WHAT THE TASK ASKS.
Change "Image resolution" to "Display size" in the lines between the one holding "coordinates (1039, 29)." and the one holding "The height and width of the screenshot is (779, 1061).", inclusive. Give back only those lines, otherwise unchanged.

SOURCE INFORMATION.
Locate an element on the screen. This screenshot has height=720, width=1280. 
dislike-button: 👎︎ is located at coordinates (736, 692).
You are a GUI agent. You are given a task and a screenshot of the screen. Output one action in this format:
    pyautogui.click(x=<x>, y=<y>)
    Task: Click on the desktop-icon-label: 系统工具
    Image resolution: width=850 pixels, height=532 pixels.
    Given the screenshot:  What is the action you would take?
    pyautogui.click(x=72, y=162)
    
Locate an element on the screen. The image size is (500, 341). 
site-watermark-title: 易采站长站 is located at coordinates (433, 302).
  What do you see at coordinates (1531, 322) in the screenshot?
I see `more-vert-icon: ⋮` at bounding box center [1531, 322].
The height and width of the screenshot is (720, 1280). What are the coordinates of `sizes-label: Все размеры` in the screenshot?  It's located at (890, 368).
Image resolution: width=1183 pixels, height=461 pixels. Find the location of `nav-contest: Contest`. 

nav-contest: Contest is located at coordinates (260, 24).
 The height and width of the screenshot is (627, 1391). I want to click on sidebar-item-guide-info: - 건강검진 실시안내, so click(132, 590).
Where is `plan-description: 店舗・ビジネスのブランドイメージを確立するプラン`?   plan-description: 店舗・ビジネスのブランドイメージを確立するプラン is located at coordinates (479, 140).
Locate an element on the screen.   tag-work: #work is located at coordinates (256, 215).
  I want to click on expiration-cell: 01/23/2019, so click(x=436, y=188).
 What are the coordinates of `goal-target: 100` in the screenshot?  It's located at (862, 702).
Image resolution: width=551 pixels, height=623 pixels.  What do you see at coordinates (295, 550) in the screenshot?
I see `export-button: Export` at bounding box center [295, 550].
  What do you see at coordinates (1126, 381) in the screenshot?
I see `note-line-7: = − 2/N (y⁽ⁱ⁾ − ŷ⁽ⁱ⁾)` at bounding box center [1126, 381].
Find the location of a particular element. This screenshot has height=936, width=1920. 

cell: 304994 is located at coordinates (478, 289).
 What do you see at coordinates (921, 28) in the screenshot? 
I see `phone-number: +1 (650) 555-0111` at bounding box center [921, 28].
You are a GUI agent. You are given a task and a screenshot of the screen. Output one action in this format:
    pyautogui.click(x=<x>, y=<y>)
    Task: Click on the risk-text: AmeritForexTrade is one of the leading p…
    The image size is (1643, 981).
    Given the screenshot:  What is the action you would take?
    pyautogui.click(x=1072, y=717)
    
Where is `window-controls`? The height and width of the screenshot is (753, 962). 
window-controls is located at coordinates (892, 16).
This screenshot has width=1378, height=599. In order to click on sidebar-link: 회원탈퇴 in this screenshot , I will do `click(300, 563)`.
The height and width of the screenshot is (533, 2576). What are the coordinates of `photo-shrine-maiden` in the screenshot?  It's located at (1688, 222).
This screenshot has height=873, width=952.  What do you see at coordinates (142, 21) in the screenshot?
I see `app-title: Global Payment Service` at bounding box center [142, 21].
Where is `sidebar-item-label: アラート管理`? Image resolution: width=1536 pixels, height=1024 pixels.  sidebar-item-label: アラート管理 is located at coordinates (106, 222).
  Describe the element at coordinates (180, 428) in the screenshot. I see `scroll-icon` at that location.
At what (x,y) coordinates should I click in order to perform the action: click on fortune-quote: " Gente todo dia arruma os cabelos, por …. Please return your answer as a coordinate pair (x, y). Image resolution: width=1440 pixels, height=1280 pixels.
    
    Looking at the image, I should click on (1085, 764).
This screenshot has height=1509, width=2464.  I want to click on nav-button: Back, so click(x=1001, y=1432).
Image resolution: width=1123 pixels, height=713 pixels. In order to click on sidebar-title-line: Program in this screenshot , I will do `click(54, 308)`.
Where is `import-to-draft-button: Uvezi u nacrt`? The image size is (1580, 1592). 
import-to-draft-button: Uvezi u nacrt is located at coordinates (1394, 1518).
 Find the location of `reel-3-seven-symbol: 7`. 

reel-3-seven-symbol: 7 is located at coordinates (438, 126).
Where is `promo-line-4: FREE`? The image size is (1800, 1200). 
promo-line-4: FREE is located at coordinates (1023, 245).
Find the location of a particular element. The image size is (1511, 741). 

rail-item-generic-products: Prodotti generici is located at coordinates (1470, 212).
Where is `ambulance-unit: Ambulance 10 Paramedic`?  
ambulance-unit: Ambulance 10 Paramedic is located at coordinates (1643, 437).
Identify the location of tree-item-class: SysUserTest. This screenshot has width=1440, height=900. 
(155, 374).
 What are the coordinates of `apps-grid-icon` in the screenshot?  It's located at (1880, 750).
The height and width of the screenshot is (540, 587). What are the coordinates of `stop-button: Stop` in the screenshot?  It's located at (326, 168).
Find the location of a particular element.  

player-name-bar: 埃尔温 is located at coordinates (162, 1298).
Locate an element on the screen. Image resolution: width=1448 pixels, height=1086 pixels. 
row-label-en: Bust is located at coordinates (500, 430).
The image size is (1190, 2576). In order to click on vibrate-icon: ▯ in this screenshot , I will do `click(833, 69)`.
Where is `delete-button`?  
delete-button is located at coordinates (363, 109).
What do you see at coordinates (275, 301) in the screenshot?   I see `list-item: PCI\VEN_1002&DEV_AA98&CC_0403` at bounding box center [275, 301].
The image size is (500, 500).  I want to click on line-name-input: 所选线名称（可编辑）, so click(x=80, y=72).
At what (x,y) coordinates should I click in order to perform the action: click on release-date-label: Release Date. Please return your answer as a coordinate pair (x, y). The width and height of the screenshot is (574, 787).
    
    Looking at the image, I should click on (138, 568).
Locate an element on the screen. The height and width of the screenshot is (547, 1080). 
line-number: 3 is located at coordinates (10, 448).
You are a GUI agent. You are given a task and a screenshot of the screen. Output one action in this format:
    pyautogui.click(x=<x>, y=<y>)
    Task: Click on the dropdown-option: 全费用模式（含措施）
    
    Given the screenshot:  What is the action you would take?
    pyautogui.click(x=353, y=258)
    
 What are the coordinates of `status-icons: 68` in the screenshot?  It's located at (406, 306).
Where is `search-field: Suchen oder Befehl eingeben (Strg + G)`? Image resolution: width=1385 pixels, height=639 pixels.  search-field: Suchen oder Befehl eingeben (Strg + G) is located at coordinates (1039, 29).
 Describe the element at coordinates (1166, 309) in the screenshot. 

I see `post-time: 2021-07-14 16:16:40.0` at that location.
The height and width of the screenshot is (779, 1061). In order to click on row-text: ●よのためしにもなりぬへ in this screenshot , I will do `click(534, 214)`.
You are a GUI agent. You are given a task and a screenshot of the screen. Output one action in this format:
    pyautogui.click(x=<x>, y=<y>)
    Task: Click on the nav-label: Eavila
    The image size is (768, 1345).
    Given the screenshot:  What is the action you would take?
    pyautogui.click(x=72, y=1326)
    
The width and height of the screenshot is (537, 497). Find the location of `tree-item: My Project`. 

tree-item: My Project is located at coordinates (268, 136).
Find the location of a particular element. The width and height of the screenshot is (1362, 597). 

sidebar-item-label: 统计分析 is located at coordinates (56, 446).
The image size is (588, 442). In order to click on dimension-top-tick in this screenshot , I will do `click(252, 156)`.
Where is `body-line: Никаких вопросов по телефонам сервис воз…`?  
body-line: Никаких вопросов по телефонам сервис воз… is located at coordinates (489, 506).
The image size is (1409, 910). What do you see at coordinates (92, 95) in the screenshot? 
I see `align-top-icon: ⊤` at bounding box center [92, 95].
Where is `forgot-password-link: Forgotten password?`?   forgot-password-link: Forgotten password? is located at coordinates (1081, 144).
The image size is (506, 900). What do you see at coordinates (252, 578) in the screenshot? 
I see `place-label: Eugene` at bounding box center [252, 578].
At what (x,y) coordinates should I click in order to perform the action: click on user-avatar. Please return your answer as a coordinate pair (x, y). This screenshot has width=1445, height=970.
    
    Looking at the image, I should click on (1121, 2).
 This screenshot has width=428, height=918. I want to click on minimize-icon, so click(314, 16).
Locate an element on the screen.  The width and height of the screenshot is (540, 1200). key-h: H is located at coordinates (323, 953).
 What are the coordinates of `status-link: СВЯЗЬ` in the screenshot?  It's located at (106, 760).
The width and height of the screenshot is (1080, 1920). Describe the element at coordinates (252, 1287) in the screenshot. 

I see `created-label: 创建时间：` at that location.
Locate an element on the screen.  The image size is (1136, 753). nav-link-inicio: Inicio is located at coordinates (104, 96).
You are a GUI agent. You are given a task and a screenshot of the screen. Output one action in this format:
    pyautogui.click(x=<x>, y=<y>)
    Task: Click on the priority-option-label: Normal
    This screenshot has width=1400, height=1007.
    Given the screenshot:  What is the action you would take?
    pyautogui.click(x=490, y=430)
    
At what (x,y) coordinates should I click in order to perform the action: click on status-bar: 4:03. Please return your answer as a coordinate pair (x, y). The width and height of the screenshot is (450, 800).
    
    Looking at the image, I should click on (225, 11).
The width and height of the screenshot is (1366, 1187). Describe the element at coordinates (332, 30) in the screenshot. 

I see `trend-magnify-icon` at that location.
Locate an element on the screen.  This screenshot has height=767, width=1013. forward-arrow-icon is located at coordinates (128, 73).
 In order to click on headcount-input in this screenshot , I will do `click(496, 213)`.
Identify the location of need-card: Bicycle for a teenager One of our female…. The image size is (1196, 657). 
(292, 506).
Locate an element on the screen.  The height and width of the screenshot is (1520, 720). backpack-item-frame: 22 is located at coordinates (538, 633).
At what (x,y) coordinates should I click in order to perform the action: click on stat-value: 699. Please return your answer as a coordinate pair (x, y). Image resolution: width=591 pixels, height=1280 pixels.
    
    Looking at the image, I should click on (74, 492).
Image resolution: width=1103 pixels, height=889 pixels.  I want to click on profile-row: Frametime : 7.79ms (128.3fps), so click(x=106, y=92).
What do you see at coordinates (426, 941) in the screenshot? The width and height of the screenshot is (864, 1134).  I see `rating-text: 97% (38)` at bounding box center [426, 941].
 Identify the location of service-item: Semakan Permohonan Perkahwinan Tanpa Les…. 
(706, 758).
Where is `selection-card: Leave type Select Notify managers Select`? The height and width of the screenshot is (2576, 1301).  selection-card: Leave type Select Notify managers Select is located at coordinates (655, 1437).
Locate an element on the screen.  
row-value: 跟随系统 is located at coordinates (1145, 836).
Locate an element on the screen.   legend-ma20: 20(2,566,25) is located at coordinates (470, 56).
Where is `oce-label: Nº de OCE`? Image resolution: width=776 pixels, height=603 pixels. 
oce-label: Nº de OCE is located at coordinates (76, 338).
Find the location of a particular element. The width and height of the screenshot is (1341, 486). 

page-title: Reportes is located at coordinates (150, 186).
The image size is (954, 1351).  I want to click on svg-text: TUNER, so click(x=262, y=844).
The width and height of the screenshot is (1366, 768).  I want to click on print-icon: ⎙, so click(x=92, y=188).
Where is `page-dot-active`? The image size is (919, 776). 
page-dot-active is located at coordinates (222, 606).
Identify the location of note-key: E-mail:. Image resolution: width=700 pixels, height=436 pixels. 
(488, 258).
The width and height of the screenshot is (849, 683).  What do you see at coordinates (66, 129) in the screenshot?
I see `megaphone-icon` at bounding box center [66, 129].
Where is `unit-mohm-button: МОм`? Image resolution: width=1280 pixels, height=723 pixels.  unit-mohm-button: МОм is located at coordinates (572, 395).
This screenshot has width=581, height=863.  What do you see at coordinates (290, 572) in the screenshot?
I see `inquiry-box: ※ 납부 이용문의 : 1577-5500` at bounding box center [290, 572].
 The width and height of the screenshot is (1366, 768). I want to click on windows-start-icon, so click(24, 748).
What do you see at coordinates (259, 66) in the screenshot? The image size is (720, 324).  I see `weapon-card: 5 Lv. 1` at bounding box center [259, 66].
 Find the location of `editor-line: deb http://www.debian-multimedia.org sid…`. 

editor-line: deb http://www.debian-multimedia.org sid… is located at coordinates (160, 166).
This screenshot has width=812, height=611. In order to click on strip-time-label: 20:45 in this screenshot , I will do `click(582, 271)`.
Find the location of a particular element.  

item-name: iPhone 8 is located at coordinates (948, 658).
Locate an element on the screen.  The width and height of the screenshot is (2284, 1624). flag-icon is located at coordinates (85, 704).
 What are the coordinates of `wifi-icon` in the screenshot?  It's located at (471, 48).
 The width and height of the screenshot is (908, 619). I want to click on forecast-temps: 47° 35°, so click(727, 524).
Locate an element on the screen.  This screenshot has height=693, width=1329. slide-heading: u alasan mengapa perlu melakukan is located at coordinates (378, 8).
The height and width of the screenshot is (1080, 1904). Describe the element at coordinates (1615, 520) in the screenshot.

SOLUTION FOR THIS TASK.
Where is `search-field: Suchen oder Befehl eingeben (Strg + G)`? Display size: width=1385 pixels, height=639 pixels.  search-field: Suchen oder Befehl eingeben (Strg + G) is located at coordinates (1039, 29).
 Describe the element at coordinates (1166, 309) in the screenshot. 

I see `post-time: 2021-07-14 16:16:40.0` at that location.
The height and width of the screenshot is (779, 1061). In order to click on row-text: ●よのためしにもなりぬへ in this screenshot , I will do `click(534, 214)`.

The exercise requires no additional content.